豪雨教訓に広域連携 小山など5市町が協定

 東日本大震災や関東・東北豪雨を踏まえ、大規模災害時の近隣市町間の支援連携を強化しようと、小山、栃木、下野、野木、茨城県結城の5市町は7日、「災害時広域連携支援協定」を締結した。相互利用の対象となる避難所の明確化をはじめ、応援内容や要請手続きなどが定められており、各市町の円滑な相互応援の遂行につなげる。

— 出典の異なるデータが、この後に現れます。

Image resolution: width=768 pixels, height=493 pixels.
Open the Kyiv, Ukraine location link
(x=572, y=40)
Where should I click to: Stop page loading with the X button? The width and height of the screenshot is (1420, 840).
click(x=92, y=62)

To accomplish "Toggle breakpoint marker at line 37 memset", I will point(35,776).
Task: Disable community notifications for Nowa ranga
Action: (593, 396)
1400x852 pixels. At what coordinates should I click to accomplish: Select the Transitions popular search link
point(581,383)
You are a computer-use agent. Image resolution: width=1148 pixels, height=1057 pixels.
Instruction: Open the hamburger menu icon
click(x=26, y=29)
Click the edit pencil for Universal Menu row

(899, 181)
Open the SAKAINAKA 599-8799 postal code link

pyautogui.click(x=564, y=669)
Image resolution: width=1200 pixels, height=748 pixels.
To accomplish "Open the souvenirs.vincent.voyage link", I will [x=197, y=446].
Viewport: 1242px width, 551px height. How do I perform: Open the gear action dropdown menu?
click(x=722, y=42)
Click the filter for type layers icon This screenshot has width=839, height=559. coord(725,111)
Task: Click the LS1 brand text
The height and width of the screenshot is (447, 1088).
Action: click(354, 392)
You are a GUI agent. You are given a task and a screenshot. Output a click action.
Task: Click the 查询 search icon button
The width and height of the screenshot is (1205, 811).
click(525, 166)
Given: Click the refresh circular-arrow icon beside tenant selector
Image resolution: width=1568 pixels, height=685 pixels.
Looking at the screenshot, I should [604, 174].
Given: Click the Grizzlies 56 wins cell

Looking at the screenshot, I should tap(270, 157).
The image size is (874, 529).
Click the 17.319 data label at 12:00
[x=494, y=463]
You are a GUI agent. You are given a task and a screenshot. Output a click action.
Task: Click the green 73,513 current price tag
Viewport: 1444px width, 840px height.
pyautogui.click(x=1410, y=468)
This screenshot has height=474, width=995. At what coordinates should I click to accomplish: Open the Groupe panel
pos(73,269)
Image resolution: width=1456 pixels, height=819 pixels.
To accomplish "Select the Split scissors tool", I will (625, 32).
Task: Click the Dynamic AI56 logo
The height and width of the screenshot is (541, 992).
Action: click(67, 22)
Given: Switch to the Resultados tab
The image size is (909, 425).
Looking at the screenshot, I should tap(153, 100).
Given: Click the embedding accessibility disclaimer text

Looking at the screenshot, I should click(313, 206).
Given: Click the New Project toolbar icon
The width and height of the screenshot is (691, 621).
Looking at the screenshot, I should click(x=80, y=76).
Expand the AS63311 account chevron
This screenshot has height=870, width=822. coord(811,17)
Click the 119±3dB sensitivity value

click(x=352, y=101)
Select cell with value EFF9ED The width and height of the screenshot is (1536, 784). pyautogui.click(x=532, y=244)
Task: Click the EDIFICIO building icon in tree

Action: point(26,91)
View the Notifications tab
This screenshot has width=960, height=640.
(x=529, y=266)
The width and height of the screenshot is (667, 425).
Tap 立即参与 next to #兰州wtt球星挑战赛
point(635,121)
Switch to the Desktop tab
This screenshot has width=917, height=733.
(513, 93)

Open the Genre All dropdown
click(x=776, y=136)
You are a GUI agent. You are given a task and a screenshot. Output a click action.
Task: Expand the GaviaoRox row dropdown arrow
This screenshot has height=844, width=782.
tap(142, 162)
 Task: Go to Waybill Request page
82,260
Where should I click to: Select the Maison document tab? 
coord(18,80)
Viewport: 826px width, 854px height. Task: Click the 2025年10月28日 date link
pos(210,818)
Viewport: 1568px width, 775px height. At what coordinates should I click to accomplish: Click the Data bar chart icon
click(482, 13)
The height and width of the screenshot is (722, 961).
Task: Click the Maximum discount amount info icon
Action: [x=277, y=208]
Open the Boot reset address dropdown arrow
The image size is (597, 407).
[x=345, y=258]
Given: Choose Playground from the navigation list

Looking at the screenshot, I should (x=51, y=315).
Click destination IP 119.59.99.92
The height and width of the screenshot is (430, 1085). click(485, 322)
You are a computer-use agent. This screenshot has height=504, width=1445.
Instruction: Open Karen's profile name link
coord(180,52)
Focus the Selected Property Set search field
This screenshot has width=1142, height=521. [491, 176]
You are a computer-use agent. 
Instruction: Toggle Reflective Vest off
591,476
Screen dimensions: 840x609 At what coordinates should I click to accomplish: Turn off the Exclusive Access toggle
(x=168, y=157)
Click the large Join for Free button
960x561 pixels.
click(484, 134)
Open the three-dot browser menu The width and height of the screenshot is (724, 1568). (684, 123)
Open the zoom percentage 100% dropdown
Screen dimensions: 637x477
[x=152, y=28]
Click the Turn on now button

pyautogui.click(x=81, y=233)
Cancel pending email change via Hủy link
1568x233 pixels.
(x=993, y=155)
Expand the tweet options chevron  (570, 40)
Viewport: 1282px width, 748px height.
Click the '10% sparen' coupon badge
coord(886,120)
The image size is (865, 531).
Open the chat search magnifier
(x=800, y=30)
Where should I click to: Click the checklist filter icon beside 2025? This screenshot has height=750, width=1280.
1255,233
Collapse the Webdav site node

 小山、下野、野木、結城の4市町は昨年4月、小山市を中心市として地域活性化に取り組む定住自立圏形成協定を締結し、同10月に定住自立圏共生ビジョンを策定した。

 今回の協定は同ビジョンで掲げる「大規模災害時における相互協力」を具体化し、より広域での支援連携を強化するのが狙い。新たに栃木市を加え、一層の広域支援体制の充実を目指す。

 協定書によると、災害時各市町単独では十分な応急措置が実施できない場合、避難所の相互利用や活動車両の燃料相互供給、食糧や飲料水、生活必需品の支援などの応援を行う。応援が円滑に行われるよう、災害防止策に関する情報交換などを常時実施する。

 各市町は今後、不測の事態に備え各市町で実施する訓練に積極的に参加するなどして連携強化に努める。